AliTongyi officially launched the new generation end-to-end speech recognition large model Fun-ASR. This model achieves a breakthrough in speech recognition accuracy of over 15% in vertical industry scenarios such as home decoration and insurance by enhancing context awareness and high-precision transcription capabilities. Test data shows that the accuracy in the insurance industry has increased by 18% compared to the previous generation, while home decoration and livestock sectors have seen increases of 15%-20%.
As a speech recognition algorithm driven by large language models, Fun-ASR adopts self-developed speech algorithms and Qwen3 supervised fine-tuning technology, combining cutting-edge model architectures and text modal alignment technology. While maintaining advantages in language processing, it integrates a RAG retrieval enhancement solution, supporting the import of over 1000 custom hot words. This feature can automatically match domain-specific hot words, historical documents, and context records in audio, significantly optimizing keyword recognition performance in specific scenarios.
To address pain points such as noise interference, language confusion, and generation hallucination in speech recognition, the development team has innovatively introduced reinforcement learning (RL) technology, reducing recognition errors through dynamic optimization strategies, thereby substantially improving system stability and reliability. Notably, the model performs better than similar products in recognizing dialects such as Sichuan dialect, Cantonese, and Hokkien, and adapts to complex acoustic environments such as far-field pickup and near-field noise reduction, covering diverse scenarios like meeting rooms, workstations, supermarkets, and outdoor areas.

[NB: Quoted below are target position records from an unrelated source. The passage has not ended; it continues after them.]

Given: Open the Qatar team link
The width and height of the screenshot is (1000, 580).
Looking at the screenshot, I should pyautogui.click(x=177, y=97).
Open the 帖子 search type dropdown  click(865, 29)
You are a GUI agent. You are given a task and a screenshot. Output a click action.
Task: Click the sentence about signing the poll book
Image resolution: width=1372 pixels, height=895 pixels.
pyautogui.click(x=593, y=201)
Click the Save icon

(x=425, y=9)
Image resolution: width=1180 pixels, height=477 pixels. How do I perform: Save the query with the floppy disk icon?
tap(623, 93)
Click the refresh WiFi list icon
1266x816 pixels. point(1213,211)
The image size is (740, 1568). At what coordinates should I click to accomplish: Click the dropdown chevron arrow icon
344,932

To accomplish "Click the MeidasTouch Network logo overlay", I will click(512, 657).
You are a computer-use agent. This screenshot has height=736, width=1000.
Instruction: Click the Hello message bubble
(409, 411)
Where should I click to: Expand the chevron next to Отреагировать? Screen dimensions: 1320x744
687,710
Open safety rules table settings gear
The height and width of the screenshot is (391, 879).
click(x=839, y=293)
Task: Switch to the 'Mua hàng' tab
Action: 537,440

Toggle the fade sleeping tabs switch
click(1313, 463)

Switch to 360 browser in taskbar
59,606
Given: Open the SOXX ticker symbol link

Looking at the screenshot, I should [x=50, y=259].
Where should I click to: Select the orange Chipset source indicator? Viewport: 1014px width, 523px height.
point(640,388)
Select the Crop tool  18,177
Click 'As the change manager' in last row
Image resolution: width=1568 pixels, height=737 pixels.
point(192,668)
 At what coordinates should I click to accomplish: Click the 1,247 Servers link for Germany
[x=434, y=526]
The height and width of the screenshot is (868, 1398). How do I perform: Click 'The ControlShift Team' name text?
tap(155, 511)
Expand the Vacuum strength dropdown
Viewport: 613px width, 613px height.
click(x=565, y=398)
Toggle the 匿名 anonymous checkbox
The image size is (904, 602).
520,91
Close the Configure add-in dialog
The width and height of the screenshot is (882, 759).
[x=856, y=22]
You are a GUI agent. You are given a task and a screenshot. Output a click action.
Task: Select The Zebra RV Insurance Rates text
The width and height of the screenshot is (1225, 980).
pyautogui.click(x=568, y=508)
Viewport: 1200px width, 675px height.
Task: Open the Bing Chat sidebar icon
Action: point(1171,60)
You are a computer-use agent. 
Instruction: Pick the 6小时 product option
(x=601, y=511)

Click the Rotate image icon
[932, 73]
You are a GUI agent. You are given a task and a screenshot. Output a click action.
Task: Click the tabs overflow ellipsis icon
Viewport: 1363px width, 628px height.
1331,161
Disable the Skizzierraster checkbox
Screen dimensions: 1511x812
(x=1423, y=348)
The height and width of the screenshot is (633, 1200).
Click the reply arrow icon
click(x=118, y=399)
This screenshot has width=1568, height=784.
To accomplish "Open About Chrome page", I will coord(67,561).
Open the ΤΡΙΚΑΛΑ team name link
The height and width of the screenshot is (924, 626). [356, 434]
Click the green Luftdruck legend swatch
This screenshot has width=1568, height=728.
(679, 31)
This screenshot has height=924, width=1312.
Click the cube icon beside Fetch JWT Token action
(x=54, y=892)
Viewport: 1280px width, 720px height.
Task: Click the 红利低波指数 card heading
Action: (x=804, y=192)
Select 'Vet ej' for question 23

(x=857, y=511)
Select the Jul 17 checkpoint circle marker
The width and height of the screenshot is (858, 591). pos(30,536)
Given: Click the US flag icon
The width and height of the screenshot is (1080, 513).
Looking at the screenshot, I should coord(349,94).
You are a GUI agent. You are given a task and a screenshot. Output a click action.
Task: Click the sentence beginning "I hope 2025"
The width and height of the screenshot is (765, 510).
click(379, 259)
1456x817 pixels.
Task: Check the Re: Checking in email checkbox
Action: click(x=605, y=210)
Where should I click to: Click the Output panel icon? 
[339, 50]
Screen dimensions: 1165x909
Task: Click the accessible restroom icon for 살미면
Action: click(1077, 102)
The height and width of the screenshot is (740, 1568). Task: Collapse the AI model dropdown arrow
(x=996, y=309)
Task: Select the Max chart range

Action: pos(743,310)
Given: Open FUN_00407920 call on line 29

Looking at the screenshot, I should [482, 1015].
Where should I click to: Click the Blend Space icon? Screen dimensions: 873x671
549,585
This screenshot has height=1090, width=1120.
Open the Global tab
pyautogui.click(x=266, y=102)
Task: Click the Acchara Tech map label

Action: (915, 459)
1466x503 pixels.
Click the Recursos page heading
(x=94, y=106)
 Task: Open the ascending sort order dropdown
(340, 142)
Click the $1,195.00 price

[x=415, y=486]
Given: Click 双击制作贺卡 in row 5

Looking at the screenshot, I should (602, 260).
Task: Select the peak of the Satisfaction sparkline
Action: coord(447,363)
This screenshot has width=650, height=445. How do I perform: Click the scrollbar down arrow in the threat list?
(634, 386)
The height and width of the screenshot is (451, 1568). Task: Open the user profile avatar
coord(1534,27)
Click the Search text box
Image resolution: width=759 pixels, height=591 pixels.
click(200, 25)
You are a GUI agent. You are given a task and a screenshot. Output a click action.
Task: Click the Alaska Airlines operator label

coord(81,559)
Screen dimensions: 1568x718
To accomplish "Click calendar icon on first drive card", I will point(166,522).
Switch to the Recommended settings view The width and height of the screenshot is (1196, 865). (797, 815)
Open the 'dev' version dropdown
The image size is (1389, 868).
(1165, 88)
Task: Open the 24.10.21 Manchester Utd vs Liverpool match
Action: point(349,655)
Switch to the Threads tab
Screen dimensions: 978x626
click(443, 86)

In terms of training data, Fun-ASR is built on hundreds of millions of hours of audio data, deeply integrating professional terminology libraries from more than ten fields such as the internet, technology, livestock, and automobiles. This data advantage enables it to demonstrate significant advantages in vertical industry recognition, for example, accurately identifying key commands in animal sounds and environmental noise in the livestock industry.
The AliTongyi technology team stated that the evolution of Fun-ASR marks the deep penetration of speech recognition technology from general scenarios to specialized and scenario-based applications. As the model is deployed in more industries, its dynamic hot word updates and multimodal interaction capabilities will further drive innovation in speech interaction efficiency.